Che ne direbbe, per esempio, Matteo Renzi? Potere e decisione, governo e libertà, decisionismo e governance sullo sfondo un'Europa matrigna, sono i temi intorno ai quali si avvolgono le discussioni, oggi,come ieri, come ai tempi di Craxi. E di Renzi. In parte, di Berlusconi. Due libri appena usciti ci aiutano a percorrere una traiettoria fondamentale nel percorso della storia italiana di cui la vicenda di Craxi, al di là della damnatio memoriae che sembra ora diradarsi, parla a noi del presente come una voce ricca di lezioni, di riflessioni se di premonizioni. "Io parlo e continuerò a parlare" (ed. Mondadori) a cura di un attento Andrea Spiri, è una di queste voci. E', forse, un'eco di una impostazione politica che il bel libro evidenzia a cominciare dalla ingiustizia somma che lasciò morire in esilio un leader fra i più importanti del nostro tempo, una persecuzione vera e propria che lo stesso Craxi, un fax dopo l'altro, una telefonata dopo l'altra, una intevista (difficile e rara) dopo l'altra, cercò di smontare con repliche sdegnate eppure puntuali, usque ad terminem, alla fine.

Siglata da una decisione che fu sua e soltanto sua, nonostante suppliche e preghiere: quella di rimanere in un Paese amico, di essere sepolto in una piccola tomba ad Hammamet con una lapide memorabile: "La mia libertà equivale alla mia vita". Una decisione in limine mortis, staremmo per dire, seguita dalla italica ipocrisia di quegli stessi governanti che ignorarono lo statista da vivo, offrendogli, da morto, un funerale di Stato. Respinto giustamente al mittente dalla famglia. Ma non c'è soltanto questo lato giustiziario-giustizialista-mediatico - ne parlò fin d'allora in un suo testo fondamentale il nostro Arturo Diaconale - chè la storia del Craxi politico e governante ripreso e rilanciato dai suoi scritti dall'esilio, emerge quasi con prepotenza, come un fiotto di geiger sollecitato, anche, dalla svolta in atto renziana nella quale la parola decisionismo pare come risorgere in un aggiornamento che tocca sia i partiti, sia, ovviamente, il Governo.

Giacché il "decidere la governabilità", il "riformismo istituzionale" erano intesi da Craxi in un contesto lontano, diverso, difficilissimo rispetto all'attuale. Quando la parola stessa riformismo era da eretici, quando proporre l'elezione diretta del segretario del partito e, addirittura, del Paese, erano un delitto di lesa Costituzione, e l'elaborazione di un socialismo liberale che decidesse la modernizzazione italiana era un sogno maligno rispetto all'egemonismo cultural-politico di un berlinguerismo ancora elogiativo, negli anni Ottanta, del marxismo-leninismo in piena, evidente estinzione. Perché la voce di Craxi "parla e continuerà a parlare" da un esilio che evoca quello di un risorto Jacopo Ortis, sdegnato per le sorti di una politica che si perde fra giacobinismo d'accatto e scontri all'arma bianca fra poli che si delegittimano reciprocamente dimenticando la loro missione, soprattutto quella dell'Europa?

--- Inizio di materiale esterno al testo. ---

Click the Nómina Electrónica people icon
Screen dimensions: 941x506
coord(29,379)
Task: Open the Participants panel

L'Europa diventa per il Craxi che pure nell''85, insieme a Mitterrand, Kohl e Thatcher ne aveva posto i fondamentali in vista di Maastricht, il termine di un paragone fra l'allora e la fine dei Novanta, ai tempi di Prodi and company, che non lascia scampo alle facilonerie degli "europeisti purosangue" tanto entusiasti per l'arrivo della moneta unica, quanto incapaci di valutarne appieno le problematiche. Per loro "entrare in Europa è diventato un mito, un miraggio, una favola incantata. Tutti ne parlano e nessuno dice esattamente di cosa si tratta. Nessun dibattito serio, nessuna valutazione realistica di come stanno le cose e, soprattutto, di come staranno se si continuerà in questa forzatura fatta appunto di camicie di forza per giungere alla unità monetaria... In realtà - continua Craxi - ciò che si profila ormai è un'Europa in preda alla disoccupazione ed alla conflittualità sociale a causa di un progetto che ha tralignato dai suoi presupposti, senza alcuna corrispondenza alla concreta realtà di economie e di equilibri sociali non facilmente calpestabili... I parametri di Maastricht non si compongono di regole divine. Non stanno scritti nella Bibbia. Non sono un'appendice dei dieci comadamenti... Tutto è cambito e tutto cambia, la realtà si modifica, la situazione odierna è diversa da quella sperata". Craxi dixit.

Profetico? Premonitore? Certamente, un leader la cui lezione è attualissima, vero Matteo Renzi, che pure il nome di Bettino trattieni e taciti, forse per temute reazioni certamente in una freudiana rimozione? Un nome che invece ritorna nell'ottimo libro "Decisione e processo politico" (ed. Marsilio), a cura di Gennaro Acquaviva e Luigi Covatta con prefazione di Piero Craveri. Il sottotitolo, "La lezione del governo Craxi", parla da solo di un percorso che sia Acquaviva che Covatta hanno condiviso con passione e con lucidità, contribuendone al successo da par loro, chè Covatta resta l'indimentico intellettuale al fianco di Martelli nel memorabile e attualissimo "Meriti e bisogni", oltre che in ben altre iniziative; mentre Acquaviva, l'ombra attiva del Concordato del 1984, ha vissuto dall'interno la "epopea governativa" di quei mille giorni in cui il termine "decisionismo" si esplicò e si affermò fra le difficoltà del Paese, l'allenanza conflittuale con la Dc di De Mita, e le implacabili, quanto perdenti, opposizioni di un Pci rifugiatosi in uno sterile antagonismo, un mix di moralismo d'accatto e di incapacità di troncare con la casa madre in agonia. Il libro si giova di molti apporti, da Amato a Cacciari, da De Rita a De Michelis. Quest'ultimo, allora ministro del Lavoro, si dilunga con lucidi ricordi e aggiunte preziose, sul famoso decreto di San Valentino, che salvò/annullò l'inflazione e rilanciò economia e lavoro, illuminandone il percorso a ostacoli, le iniziali incertezze di Bettino e gli impulsi determinanti del suo ministro, le contrarietà dei big politici e industriali. Ne esce una narrazione in cui il decisionismo craxiano viene declinato con un controcanto di riflessioni e di pause che integrano la complessità di una figura di leader che resta, appunto, una voce così lontana e così vicina al nostro tempo.